Joseph Jr tells a delightful story from the Oxford Street era of how his father would send him out into the mews behind the showroom to question the coachman should a customer arrive incognito. This was how J. J. first flattered Lady Guinness. A network of domestic spies not dissimilar to Sherlock Holmes’s Baker Street Boys would give invaluable intelligence to J. J. and Joseph Jr over the years that helped oil the wheel of sales. By 1894, Duveen Brothers moved the business to a prestigious Mayfair showroom on Old Bond Street.
J. J. was a charismatic character and a great showman as his first encounter with J. P. Morgan demonstrates. When summoned to Morgan’s New York home on Madison Avenue, America’s wealthiest banker presented J. J., Uncle Henry and Joseph Jr with five Chinese porcelain vases telling them that three were priceless and two fakes. J. J. examined the pieces, raised his cane and smashed two of the vases. Fortuitously the pieces he destroyed were the fakes and Morgan became one of Duveen Brothers’ most prolific customers. It is a mark of Duveen’s success that he and Uncle Henry patronised Henry Poole & Co, the same tailor as clients such as Morgan, Frick and Hearst.
Uncle Henry first saw Joseph Jr’s potential when the latter persuaded mining, oil and shipping tycoon William C. Whitney to part with $10,000 for a Gobelins tapestry. ‘This boy is a genius’, Uncle Henry declared, adding the caveat ‘but he will drive me crazy’. Admittedly, Joseph Jr was a risk-taker whose daring acquisitions of Old Masters would make him the world’s richest and most revered art dealer. As he said of the art and antiques market in the late 19th century, ‘Europe has a great deal of art and America has a great deal of money’.
Between 1905 and 1908, Joseph Jr bought like a man possessed; investing $10.5 million in three important European Old Master collections alone. From Paris he acquired the Rodolfe and Maurice Kahn collections and from Berlin the Oscar Hainauer collection. The latter included objets de vertu that, according to Duveen’s biographer Meryn Secrest, ‘made the elder Duveen’s mouth water so much that he swallowed the paintings too’. The risk was immense but Joseph Jr was a charming, fast talking dealmaker who understood the prestige aristocratic heirlooms brought to new money in America.
In later life, J. J. strove for respectability. He funded an extension of the Tate Gallery to house the Turner collection, subscribed to the public purchase of Velasquez’s Rokeby Venus (now in the National Gallery), bought Sargent’s Ellen Terry as Lady Macbeth for the Tate and was knighted in 1908. But Joseph Jr was cutting corners: misattributing Renaissance paintings, damaging works when trying to prepare them for sale and even causing irreparable damage to the Elgin Marbles. Some of the works Duveen sold were alleged to be fakes.
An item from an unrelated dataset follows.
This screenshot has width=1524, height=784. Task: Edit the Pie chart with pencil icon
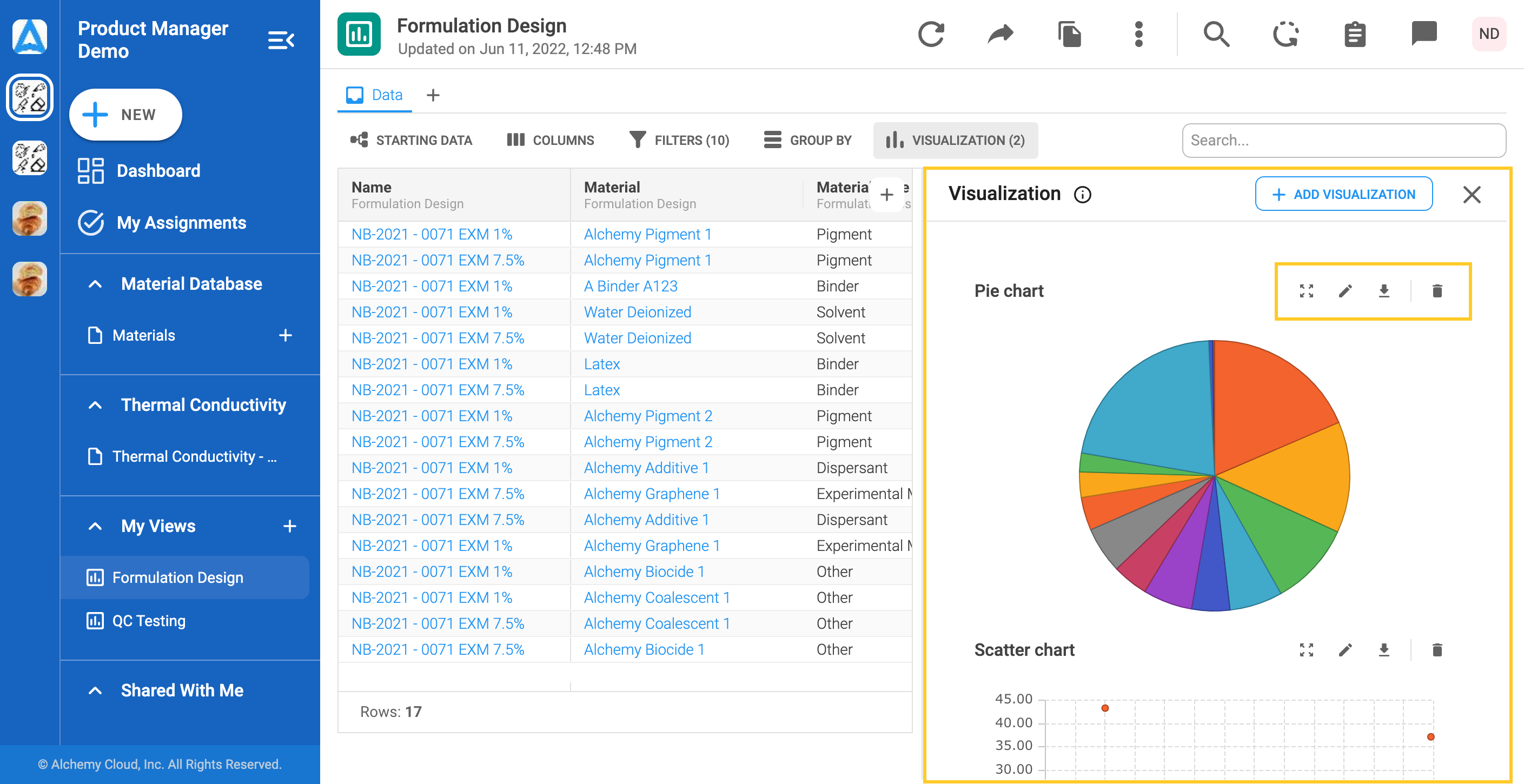1346,291
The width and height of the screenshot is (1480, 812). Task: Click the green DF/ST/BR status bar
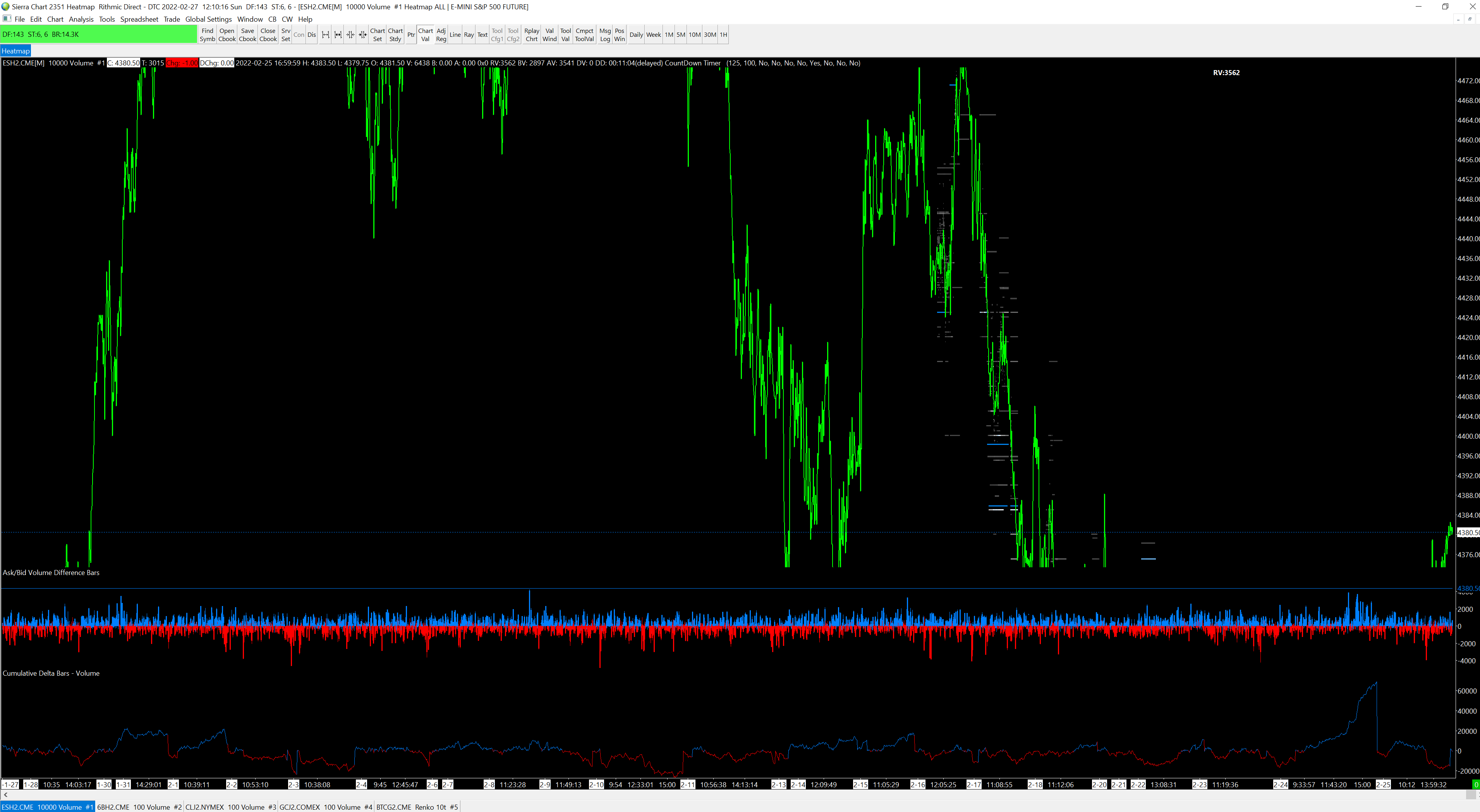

Sir Joseph Duveen left an estate of £1.5 million: a vast sum for the turn of the 20th century but modest compared to his son’s subsequent acquisitions in the art market. Joseph Jr became director of Duveen and would dominate the Old Master market with his partner Bernard Berenson who was allegedly responsible for some of the more questionable authentications of Old Masters. Ennobled as a Baron, Lord Duveen endowed the Modern, Foreign and Sargent Galleries at the Tate (1926), the National Portrait Gallery Annex (1933) and the British Museum’s Duveen Galleries (1931) that now house the Elgin Marbles.